静岡地方裁判所富士支部 昭和62年(ワ)171号 判決 1988年4月19日
原告 株式会社アイチ
右代表者代表取締役 市橋利明
右訴訟代理人弁護士 茂木洋
被告 池田せつ
右訴訟代理人弁護士 渡辺正臣
被告 渡辺勇
被告 林安夫
右訴訟代理人弁護士 井上勝弘
主文
本件訴をいずれも却下する。
訴訟費用は原告の負担とする。
事実
第一当事者の求める裁判
一 原告
別紙請求の趣旨記載のとおり
二 被告池田
1 本件訴を却下する。
2 訴訟費用は原告の負担とする。
原告の被告池田に対する請求はいわゆる訴の主観的予備的併合にあたるものであり、許されない形態の訴である。
三 被告林安夫
(本案前の答弁)
1 本件訴を却下する。
2 訴訟費用は原告の負担とする。
原告の被告林に対する請求はいわゆる主観的予備的併合といわれるものである。しかしながら、このような訴を認めることは予備的被告の地位を極めて不安定にするものであり、不適法として却下されるべきである。
(請求の趣旨に対する答弁)
1 原告の請求を棄却する。
2 訴訟費用は原告の負担とする。
第二当事者の主張
一 請求の原因
別紙記載のとおり
二 被告林の請求の原因に対する認否
第二次的請求の原因第一項の(一)ないし(三)は不知。
同第二項は否認する。
同第五項は争う。
三 被告渡辺
被告渡辺は適式の呼出を受けたが、本件口頭弁論期日に出頭せず、答弁書その他の準備書面も提出しない。
理由
一 本件訴の適法性について検討するに、原告の被告ら三名に対する請求は、分離前相被告池田九平次に対する連帯保証債務履行の第一次的請求が理由のないことを前提にして、第二次的、予備的に損害賠償を請求するものであることが明らかであり、いわゆる主観的予備的請求の併合にあたるものであるところ、このような予備的被告とされた者は、いつ自己に対する予備的請求の審判にはいるかについての保障がないので終始弁論に関与しなければならない一方、主位的被告に対する請求の審理中はほとんど何もできない地位に置かれるし、主位的被告に対する請求認容判決が確定すれば、自己に対する請求棄却判決を受けることなくその地位は消滅し、結局審理に関与する必要がなかったことになるし、再訴を阻止する手段もないので、応訴上著しく不安定、不利益な地位に置かれることになるものであるから、当該予備的被告が関連請求につきすでに同一訴訟手続内で被告とされているなどの特段の事情のあるばあいを除いて、かかる主観的予備的請求の併合は不適法な訴であるというべきである。

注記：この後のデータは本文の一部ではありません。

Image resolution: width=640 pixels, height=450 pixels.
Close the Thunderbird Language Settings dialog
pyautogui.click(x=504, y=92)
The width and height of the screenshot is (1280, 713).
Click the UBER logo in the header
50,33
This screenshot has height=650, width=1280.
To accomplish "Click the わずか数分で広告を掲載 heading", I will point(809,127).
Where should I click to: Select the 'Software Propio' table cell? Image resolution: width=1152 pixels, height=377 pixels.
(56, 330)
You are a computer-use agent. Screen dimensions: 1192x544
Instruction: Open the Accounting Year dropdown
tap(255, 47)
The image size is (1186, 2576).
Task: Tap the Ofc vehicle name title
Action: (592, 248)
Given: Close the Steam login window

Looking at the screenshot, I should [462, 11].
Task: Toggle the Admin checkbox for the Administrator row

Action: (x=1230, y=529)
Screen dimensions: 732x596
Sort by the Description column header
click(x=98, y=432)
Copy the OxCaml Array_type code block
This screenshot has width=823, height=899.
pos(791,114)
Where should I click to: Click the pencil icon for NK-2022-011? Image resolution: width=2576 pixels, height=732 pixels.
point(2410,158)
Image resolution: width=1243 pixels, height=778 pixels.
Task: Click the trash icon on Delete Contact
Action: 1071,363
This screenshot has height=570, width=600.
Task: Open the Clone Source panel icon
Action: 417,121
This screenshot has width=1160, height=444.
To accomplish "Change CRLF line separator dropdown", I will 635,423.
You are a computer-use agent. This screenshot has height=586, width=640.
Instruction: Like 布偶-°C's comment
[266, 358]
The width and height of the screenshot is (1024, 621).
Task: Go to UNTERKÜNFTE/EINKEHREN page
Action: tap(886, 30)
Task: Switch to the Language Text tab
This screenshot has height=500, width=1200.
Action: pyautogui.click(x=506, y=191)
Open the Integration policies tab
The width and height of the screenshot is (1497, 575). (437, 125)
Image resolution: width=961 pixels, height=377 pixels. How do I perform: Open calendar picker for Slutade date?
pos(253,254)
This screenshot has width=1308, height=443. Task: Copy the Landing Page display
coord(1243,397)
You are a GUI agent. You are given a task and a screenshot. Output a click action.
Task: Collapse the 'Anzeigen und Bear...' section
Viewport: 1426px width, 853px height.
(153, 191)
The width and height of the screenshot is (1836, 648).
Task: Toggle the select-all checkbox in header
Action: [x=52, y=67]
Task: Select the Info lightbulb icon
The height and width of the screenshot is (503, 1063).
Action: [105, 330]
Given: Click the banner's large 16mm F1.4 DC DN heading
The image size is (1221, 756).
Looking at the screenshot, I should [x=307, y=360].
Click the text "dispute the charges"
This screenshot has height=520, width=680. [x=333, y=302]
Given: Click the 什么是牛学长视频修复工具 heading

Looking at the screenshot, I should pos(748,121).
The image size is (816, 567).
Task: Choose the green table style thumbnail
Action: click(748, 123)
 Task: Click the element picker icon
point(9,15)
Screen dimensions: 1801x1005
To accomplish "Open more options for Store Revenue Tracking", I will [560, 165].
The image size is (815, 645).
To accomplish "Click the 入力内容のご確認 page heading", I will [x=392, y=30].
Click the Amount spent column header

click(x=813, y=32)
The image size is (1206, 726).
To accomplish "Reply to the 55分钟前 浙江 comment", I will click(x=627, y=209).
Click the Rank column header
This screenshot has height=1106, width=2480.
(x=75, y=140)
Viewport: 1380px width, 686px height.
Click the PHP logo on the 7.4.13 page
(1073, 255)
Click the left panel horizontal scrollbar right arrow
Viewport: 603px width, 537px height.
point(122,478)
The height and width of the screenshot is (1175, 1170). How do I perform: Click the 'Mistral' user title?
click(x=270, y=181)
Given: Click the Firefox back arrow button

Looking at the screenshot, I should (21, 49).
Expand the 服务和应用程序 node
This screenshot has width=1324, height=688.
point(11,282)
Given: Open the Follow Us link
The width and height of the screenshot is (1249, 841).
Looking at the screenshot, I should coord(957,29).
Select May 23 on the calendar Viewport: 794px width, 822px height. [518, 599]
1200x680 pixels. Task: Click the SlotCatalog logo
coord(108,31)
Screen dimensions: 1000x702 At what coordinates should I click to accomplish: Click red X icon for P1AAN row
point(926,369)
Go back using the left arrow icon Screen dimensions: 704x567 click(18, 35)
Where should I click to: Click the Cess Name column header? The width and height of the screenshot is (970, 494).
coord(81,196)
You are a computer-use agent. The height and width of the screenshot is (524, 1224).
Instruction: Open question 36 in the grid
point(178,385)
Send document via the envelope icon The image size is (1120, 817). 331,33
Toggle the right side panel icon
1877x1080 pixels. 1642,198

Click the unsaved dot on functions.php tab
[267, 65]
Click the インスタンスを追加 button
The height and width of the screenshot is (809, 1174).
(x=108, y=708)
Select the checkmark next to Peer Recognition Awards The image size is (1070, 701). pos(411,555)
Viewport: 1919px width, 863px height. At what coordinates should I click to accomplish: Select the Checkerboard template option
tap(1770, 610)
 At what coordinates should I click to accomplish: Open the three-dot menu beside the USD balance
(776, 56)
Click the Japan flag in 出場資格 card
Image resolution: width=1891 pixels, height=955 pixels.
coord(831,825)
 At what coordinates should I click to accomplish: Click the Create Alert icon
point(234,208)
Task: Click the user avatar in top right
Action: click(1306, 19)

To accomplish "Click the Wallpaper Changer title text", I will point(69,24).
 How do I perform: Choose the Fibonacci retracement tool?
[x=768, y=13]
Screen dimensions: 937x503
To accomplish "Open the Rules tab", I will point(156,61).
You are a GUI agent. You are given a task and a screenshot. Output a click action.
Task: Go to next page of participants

しかして、本件においては、被告渡辺は適式の呼出を受け、本件口頭弁論期日に出頭せず、答弁書その他の準備書面をも提出しないが、こうした態度から直ちに同被告に右特段の事情があるものとは認めることは許されず、その他被告ら三名につき右特段の事情がある事実は記録上これを認めることができないから、本件訴はいずれも不適法なものというべきである。
二 よって、本件訴をいずれも却下することとし、民訴法八九条を適用して、主文のとおり判決する。